---------- DATA IN THIS EXERCISE ----------
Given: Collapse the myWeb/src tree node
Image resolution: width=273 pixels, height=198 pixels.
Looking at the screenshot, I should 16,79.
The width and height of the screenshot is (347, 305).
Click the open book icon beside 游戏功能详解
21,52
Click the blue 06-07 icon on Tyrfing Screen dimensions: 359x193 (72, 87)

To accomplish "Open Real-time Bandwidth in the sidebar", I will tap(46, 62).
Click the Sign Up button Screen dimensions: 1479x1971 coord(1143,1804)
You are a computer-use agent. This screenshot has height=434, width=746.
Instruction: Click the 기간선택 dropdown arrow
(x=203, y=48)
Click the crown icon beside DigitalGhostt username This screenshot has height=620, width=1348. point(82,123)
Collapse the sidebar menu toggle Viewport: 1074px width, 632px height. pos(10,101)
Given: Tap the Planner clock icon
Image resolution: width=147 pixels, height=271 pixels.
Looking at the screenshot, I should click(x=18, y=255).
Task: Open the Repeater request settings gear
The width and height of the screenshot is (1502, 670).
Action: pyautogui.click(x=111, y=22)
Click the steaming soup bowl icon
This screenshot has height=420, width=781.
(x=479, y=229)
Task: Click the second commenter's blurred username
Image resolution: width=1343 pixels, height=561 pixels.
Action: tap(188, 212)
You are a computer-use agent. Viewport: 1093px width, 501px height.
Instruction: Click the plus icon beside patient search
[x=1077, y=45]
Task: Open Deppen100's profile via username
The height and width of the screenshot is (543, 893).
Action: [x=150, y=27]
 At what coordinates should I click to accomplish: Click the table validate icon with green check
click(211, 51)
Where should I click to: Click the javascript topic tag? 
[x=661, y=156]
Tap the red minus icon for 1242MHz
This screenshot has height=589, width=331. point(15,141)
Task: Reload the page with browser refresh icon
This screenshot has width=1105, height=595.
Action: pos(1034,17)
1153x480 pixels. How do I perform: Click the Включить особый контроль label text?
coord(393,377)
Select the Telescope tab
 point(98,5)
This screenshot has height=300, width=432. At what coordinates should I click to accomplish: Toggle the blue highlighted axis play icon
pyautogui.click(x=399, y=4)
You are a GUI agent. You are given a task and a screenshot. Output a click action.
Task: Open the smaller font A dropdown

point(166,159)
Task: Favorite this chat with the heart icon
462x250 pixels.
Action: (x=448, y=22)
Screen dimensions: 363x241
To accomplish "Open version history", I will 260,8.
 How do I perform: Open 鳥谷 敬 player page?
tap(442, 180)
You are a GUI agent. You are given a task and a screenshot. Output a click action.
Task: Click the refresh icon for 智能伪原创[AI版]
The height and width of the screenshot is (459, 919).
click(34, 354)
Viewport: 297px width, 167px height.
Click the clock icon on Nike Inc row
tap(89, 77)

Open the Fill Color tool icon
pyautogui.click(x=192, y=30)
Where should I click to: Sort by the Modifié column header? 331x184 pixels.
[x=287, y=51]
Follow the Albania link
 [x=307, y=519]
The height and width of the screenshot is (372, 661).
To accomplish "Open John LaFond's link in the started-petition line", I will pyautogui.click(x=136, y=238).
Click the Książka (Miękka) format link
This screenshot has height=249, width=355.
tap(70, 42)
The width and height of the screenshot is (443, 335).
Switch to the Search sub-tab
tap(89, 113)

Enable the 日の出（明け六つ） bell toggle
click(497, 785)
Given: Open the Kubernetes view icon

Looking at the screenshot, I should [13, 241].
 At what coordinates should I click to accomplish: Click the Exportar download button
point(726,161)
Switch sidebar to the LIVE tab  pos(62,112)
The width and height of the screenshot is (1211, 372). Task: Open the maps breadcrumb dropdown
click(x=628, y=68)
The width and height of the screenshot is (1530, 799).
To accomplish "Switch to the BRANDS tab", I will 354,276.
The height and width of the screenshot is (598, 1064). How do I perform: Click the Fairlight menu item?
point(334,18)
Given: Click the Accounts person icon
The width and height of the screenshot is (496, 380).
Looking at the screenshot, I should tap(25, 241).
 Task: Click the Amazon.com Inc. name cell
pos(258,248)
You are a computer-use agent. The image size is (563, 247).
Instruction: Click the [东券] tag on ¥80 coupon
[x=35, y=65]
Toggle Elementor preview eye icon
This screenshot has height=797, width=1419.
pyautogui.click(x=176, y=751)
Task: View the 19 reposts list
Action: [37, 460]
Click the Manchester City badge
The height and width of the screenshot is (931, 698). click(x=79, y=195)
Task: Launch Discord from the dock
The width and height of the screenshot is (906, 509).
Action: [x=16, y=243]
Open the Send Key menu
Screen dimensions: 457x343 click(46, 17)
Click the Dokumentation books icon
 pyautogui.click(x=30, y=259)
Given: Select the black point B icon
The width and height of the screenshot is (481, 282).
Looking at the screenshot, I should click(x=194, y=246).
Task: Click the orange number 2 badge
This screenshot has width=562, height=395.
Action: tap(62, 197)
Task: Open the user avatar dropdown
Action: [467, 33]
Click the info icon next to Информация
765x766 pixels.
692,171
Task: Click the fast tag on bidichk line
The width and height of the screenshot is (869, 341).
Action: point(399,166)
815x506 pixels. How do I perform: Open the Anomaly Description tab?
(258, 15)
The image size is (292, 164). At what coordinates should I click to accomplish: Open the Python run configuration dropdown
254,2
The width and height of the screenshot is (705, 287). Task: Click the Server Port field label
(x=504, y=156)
----------
▶ **THE PROBLEM**
Print out the records exactly as they were entered.

▶ **ANSWER TO THE EXERCISE**
Given: Collapse the myWeb/src tree node
Image resolution: width=273 pixels, height=198 pixels.
Looking at the screenshot, I should 16,79.
The width and height of the screenshot is (347, 305).
Click the open book icon beside 游戏功能详解
21,52
Click the blue 06-07 icon on Tyrfing Screen dimensions: 359x193 (72, 87)

To accomplish "Open Real-time Bandwidth in the sidebar", I will tap(46, 62).
Click the Sign Up button Screen dimensions: 1479x1971 coord(1143,1804)
You are a computer-use agent. This screenshot has height=434, width=746.
Instruction: Click the 기간선택 dropdown arrow
(x=203, y=48)
Click the crown icon beside DigitalGhostt username This screenshot has height=620, width=1348. point(82,123)
Collapse the sidebar menu toggle Viewport: 1074px width, 632px height. pos(10,101)
Given: Tap the Planner clock icon
Image resolution: width=147 pixels, height=271 pixels.
Looking at the screenshot, I should click(x=18, y=255).
Task: Open the Repeater request settings gear
The width and height of the screenshot is (1502, 670).
Action: pyautogui.click(x=111, y=22)
Click the steaming soup bowl icon
This screenshot has height=420, width=781.
(x=479, y=229)
Task: Click the second commenter's blurred username
Image resolution: width=1343 pixels, height=561 pixels.
Action: tap(188, 212)
You are a computer-use agent. Viewport: 1093px width, 501px height.
Instruction: Click the plus icon beside patient search
[x=1077, y=45]
Task: Open Deppen100's profile via username
The height and width of the screenshot is (543, 893).
Action: [x=150, y=27]
 At what coordinates should I click to accomplish: Click the table validate icon with green check
click(211, 51)
Where should I click to: Click the javascript topic tag? 
[x=661, y=156]
Tap the red minus icon for 1242MHz
This screenshot has height=589, width=331. point(15,141)
Task: Reload the page with browser refresh icon
This screenshot has width=1105, height=595.
Action: pos(1034,17)
1153x480 pixels. How do I perform: Click the Включить особый контроль label text?
coord(393,377)
Select the Telescope tab
 point(98,5)
This screenshot has height=300, width=432. At what coordinates should I click to accomplish: Toggle the blue highlighted axis play icon
pyautogui.click(x=399, y=4)
You are a GUI agent. You are given a task and a screenshot. Output a click action.
Task: Open the smaller font A dropdown

point(166,159)
Task: Favorite this chat with the heart icon
462x250 pixels.
Action: (x=448, y=22)
Screen dimensions: 363x241
To accomplish "Open version history", I will 260,8.
 How do I perform: Open 鳥谷 敬 player page?
tap(442, 180)
You are a GUI agent. You are given a task and a screenshot. Output a click action.
Task: Click the refresh icon for 智能伪原创[AI版]
The height and width of the screenshot is (459, 919).
click(34, 354)
Viewport: 297px width, 167px height.
Click the clock icon on Nike Inc row
tap(89, 77)

Open the Fill Color tool icon
pyautogui.click(x=192, y=30)
Where should I click to: Sort by the Modifié column header? 331x184 pixels.
[x=287, y=51]
Follow the Albania link
 [x=307, y=519]
The height and width of the screenshot is (372, 661).
To accomplish "Open John LaFond's link in the started-petition line", I will pyautogui.click(x=136, y=238).
Click the Książka (Miękka) format link
This screenshot has height=249, width=355.
tap(70, 42)
The width and height of the screenshot is (443, 335).
Switch to the Search sub-tab
tap(89, 113)

Enable the 日の出（明け六つ） bell toggle
click(497, 785)
Given: Open the Kubernetes view icon

Looking at the screenshot, I should [13, 241].
 At what coordinates should I click to accomplish: Click the Exportar download button
point(726,161)
Switch sidebar to the LIVE tab  pos(62,112)
The width and height of the screenshot is (1211, 372). Task: Open the maps breadcrumb dropdown
click(x=628, y=68)
The width and height of the screenshot is (1530, 799).
To accomplish "Switch to the BRANDS tab", I will 354,276.
The height and width of the screenshot is (598, 1064). How do I perform: Click the Fairlight menu item?
point(334,18)
Given: Click the Accounts person icon
The width and height of the screenshot is (496, 380).
Looking at the screenshot, I should tap(25, 241).
 Task: Click the Amazon.com Inc. name cell
pos(258,248)
You are a computer-use agent. The image size is (563, 247).
Instruction: Click the [东券] tag on ¥80 coupon
[x=35, y=65]
Toggle Elementor preview eye icon
This screenshot has height=797, width=1419.
pyautogui.click(x=176, y=751)
Task: View the 19 reposts list
Action: [37, 460]
Click the Manchester City badge
The height and width of the screenshot is (931, 698). click(x=79, y=195)
Task: Launch Discord from the dock
The width and height of the screenshot is (906, 509).
Action: [x=16, y=243]
Open the Send Key menu
Screen dimensions: 457x343 click(46, 17)
Click the Dokumentation books icon
 pyautogui.click(x=30, y=259)
Given: Select the black point B icon
The width and height of the screenshot is (481, 282).
Looking at the screenshot, I should click(x=194, y=246).
Task: Click the orange number 2 badge
This screenshot has width=562, height=395.
Action: tap(62, 197)
Task: Open the user avatar dropdown
Action: [467, 33]
Click the info icon next to Информация
765x766 pixels.
692,171
Task: Click the fast tag on bidichk line
The width and height of the screenshot is (869, 341).
Action: point(399,166)
815x506 pixels. How do I perform: Open the Anomaly Description tab?
(258, 15)
The image size is (292, 164). At what coordinates should I click to accomplish: Open the Python run configuration dropdown
254,2
The width and height of the screenshot is (705, 287). Task: Click the Server Port field label
(x=504, y=156)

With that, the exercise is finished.